The mRNA expression of GlyRα1 (3.82 ± 1.08-fold, p=0.025*), GlyRα2 (1.95 ± 0.24-fold, p=0.022**), and GlyRα3 (4.15 ± 0.84-fold, p=0.003**) in WBCs showed a statistically significant increase at day 2, following a decreased WBC GlyRs at day 5 (Figures 8C–E). This coincided with elevated microglial activation. The early peak in GlyR expression in WBCs reflects a dynamic peripheral response mediated by brain microglia activation. These results provide evidence that WBC GlyR signaling occurs in response to neuropathological gliosis through unexplored or glycinergic signaling mechanisms.

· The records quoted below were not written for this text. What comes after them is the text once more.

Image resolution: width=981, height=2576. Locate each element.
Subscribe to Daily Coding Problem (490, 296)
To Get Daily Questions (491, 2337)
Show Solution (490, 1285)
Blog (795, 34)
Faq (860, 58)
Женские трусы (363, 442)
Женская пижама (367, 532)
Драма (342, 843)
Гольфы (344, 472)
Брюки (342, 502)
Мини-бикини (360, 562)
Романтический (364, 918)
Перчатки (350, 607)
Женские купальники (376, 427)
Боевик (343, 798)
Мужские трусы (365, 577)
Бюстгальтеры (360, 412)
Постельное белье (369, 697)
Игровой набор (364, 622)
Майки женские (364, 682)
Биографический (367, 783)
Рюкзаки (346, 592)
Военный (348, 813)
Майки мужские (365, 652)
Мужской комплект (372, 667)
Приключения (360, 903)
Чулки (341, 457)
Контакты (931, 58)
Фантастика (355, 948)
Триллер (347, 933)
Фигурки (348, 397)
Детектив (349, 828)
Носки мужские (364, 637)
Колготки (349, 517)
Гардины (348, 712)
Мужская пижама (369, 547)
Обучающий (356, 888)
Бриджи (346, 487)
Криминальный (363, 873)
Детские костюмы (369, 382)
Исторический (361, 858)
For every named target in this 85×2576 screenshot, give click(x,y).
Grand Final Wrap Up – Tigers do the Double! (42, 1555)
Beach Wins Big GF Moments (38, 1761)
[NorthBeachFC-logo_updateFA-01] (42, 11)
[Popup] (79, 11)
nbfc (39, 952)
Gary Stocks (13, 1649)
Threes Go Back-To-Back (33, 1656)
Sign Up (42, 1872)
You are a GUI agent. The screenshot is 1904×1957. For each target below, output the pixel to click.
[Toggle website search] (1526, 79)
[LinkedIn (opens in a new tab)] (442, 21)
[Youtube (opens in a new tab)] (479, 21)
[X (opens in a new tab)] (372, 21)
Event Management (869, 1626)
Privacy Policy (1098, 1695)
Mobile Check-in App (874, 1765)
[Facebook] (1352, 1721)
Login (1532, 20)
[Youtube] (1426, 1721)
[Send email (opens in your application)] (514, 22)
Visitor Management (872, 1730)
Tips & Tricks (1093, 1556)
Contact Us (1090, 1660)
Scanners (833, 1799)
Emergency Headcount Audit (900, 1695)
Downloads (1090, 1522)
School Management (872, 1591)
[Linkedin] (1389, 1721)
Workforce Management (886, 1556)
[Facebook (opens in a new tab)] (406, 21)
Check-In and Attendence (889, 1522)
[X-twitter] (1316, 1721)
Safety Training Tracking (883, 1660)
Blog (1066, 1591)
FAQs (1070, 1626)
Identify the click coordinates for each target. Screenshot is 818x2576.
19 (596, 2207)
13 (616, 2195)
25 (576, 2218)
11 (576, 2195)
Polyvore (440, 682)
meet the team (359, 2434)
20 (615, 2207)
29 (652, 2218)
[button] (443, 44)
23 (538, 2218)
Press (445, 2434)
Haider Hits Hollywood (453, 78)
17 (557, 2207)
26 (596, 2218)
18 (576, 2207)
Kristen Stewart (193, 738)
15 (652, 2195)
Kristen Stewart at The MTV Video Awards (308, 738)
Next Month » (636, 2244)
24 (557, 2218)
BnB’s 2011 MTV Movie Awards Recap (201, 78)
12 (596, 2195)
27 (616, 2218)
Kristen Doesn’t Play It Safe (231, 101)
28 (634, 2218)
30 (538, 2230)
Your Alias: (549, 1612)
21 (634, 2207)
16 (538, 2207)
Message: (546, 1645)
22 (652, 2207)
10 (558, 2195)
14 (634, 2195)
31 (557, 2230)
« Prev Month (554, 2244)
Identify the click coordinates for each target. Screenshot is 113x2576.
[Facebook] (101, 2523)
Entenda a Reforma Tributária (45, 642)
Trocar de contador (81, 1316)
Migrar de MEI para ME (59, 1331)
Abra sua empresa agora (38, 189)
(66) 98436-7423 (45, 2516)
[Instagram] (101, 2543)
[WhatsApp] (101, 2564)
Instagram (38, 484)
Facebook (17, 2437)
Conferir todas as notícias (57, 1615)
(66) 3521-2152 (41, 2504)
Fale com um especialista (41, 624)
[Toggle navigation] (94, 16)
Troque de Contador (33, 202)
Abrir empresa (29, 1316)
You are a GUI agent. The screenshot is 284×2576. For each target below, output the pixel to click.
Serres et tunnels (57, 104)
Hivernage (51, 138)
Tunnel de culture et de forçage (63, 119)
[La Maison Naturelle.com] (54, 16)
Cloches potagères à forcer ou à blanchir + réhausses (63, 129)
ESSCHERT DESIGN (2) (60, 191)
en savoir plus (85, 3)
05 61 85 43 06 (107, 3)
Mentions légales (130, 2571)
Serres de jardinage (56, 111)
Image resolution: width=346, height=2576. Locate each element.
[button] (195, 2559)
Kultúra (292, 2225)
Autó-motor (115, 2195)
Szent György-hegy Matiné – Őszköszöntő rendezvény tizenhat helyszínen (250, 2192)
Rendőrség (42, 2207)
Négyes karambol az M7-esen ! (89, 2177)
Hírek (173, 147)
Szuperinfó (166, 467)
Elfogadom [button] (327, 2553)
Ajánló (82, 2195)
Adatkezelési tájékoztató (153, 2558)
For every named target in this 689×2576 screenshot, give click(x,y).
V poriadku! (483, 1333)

Finally, we analyzed whether circulating WBC GlyR signaling correlated with activation of Iba1+ microglia to identify the brain-GlyR-WBCs communication axis. The communication was reflected by pathological changes in Iba1+ microglia (neuroinflammation) and the expression of GlyRα1, α2, and α3 in circulating WBCs (Figures 8F–H). With a transient rise in activation of Iba1+ microglial cells, increases in GlyR expression tend to be high on day 2, suggesting a crosstalk of brain-GlyR-blood during neuroinflammation. Brain Iba1 and blood GlyRα1 and α3 show an acute surge on day 2, indicating synchronized central-peripheral immune activation. While brain Iba1 remains moderately elevated at day 5, blood GlyRα1 and α3 expression sharply decline, suggesting rapid systemic normalization following peak inflammation (Figures 8F, H). GlyRα2 transcript exhibits a slight early upregulation on day 2, inversely correlating with the decline in brain Iba1 expression by day 5 (Figure 8G). These findings demonstrate that LPS-induced neuroinflammation leads to rapid microglia activation accompanied by a synchronized, transient upregulation of circulating WBC GlyRα1 and α3. The reciprocal temporal association suggests that circulating WBC GlyR expression may serve as a potential biomarker for neuroinflammation.